The request: Which lines in the entries below contain the word "Open"? Match case exactly and return every such line in full.

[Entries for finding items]

= = = = =

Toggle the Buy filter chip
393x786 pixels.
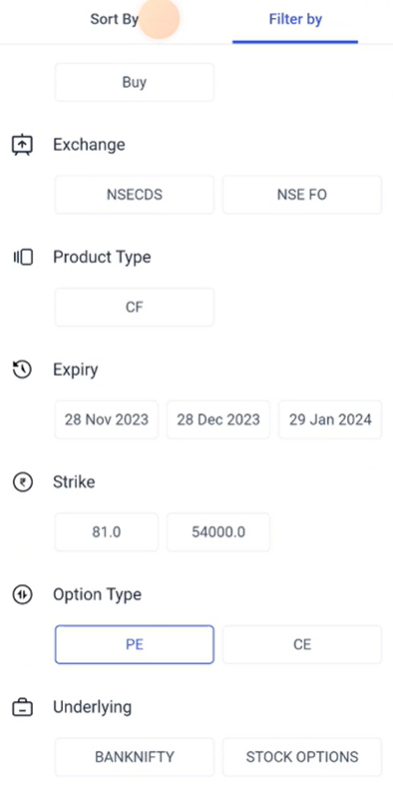click(x=134, y=82)
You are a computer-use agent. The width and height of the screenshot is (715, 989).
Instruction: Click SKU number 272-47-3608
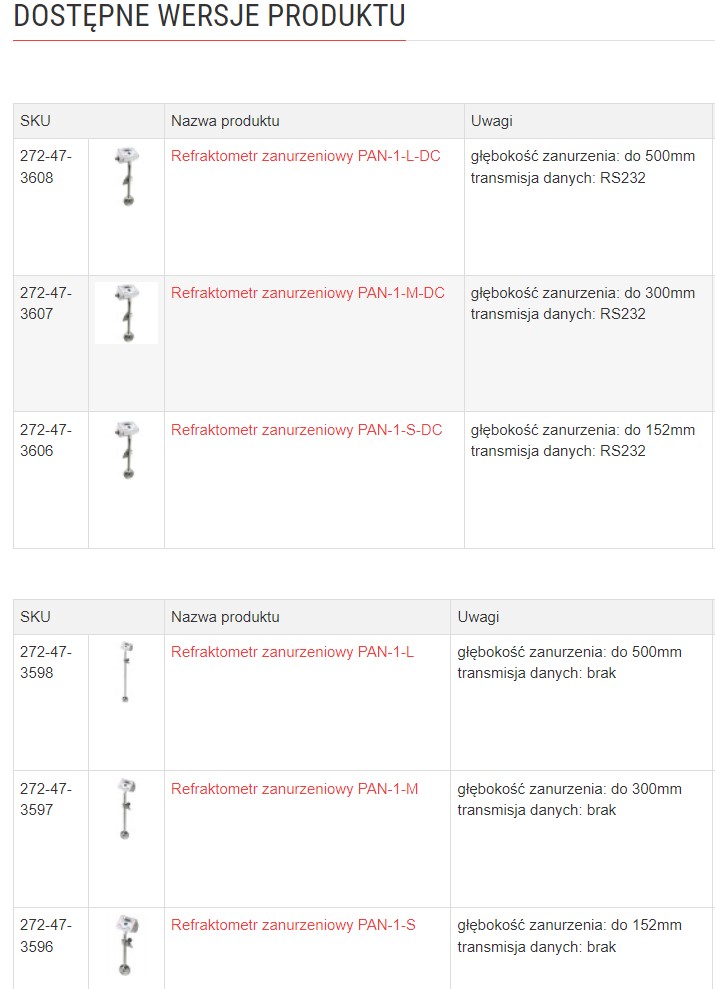click(46, 167)
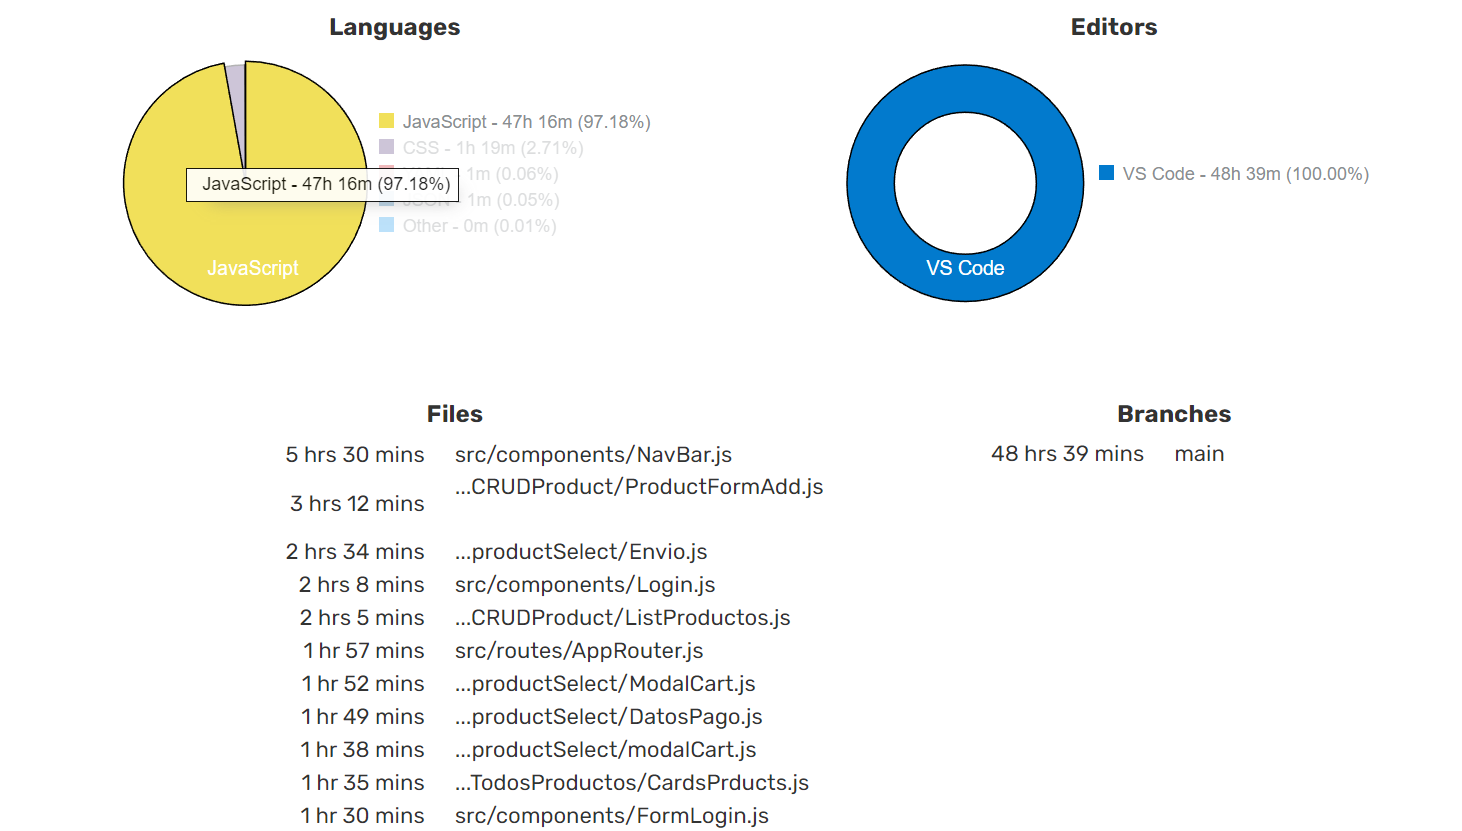Click the yellow color swatch beside JavaScript
This screenshot has height=831, width=1462.
[x=387, y=120]
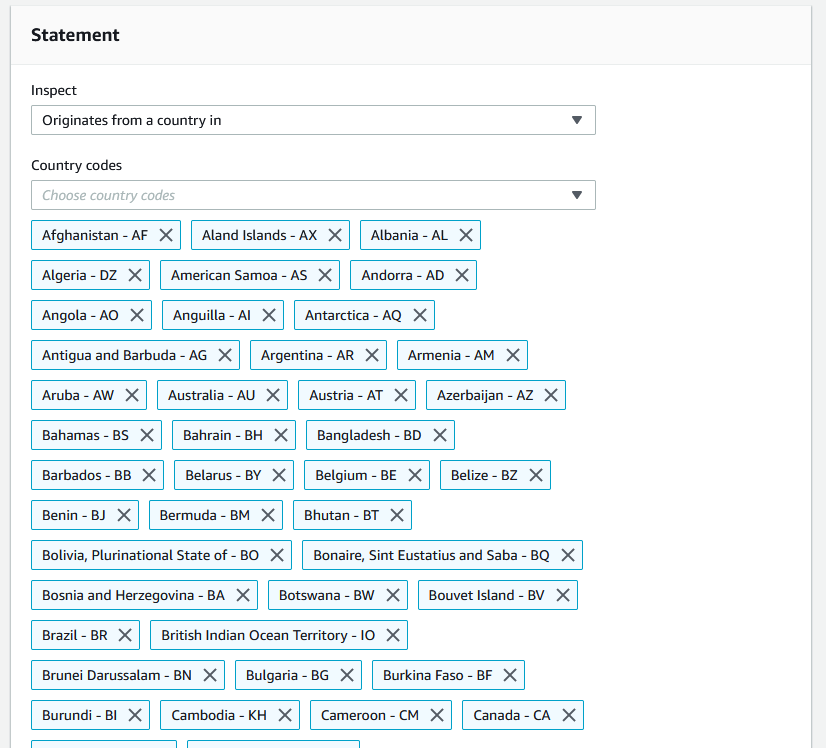826x748 pixels.
Task: Delete the Albania - AL tag
Action: tap(466, 235)
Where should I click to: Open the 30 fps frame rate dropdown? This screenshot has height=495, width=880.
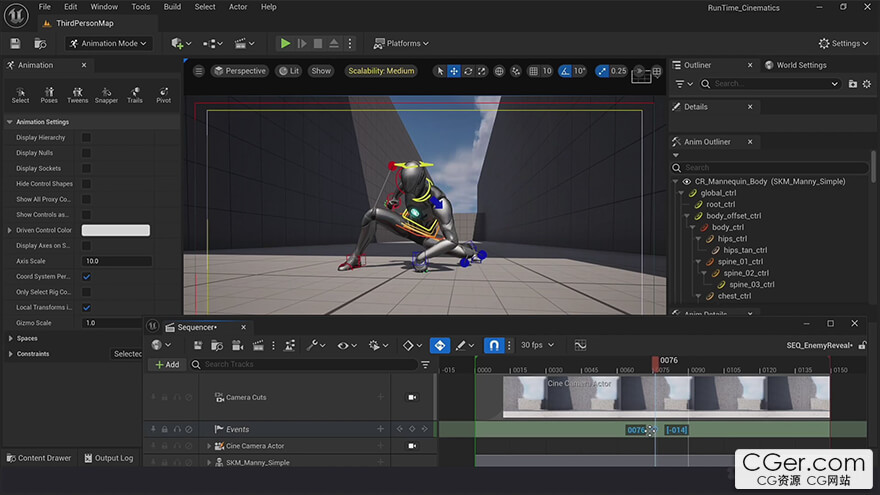click(x=535, y=345)
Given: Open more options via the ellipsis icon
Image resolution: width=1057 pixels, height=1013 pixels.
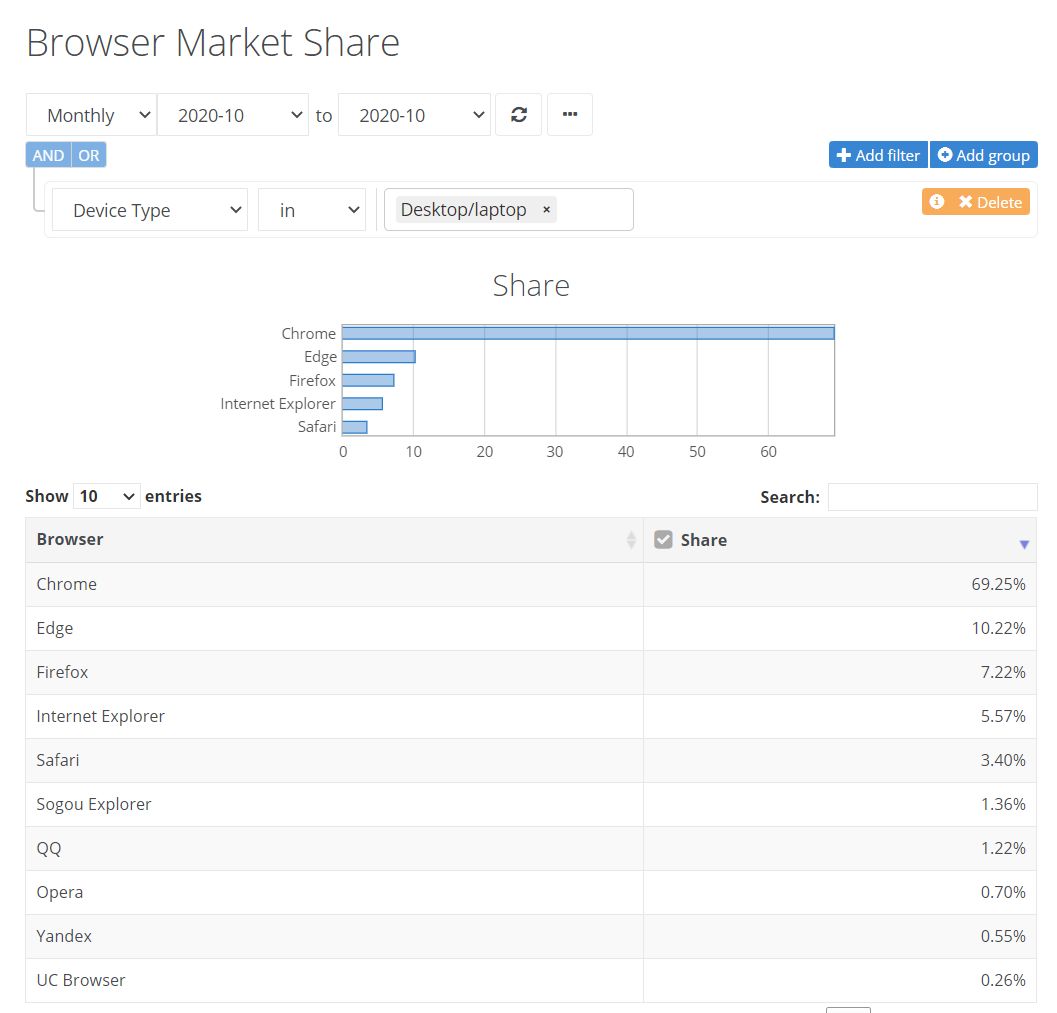Looking at the screenshot, I should pos(570,114).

= = = = =

Complete output:
Where should I click to: Open the 30 fps frame rate dropdown? This screenshot has height=495, width=880.
Given: Open more options via the ellipsis icon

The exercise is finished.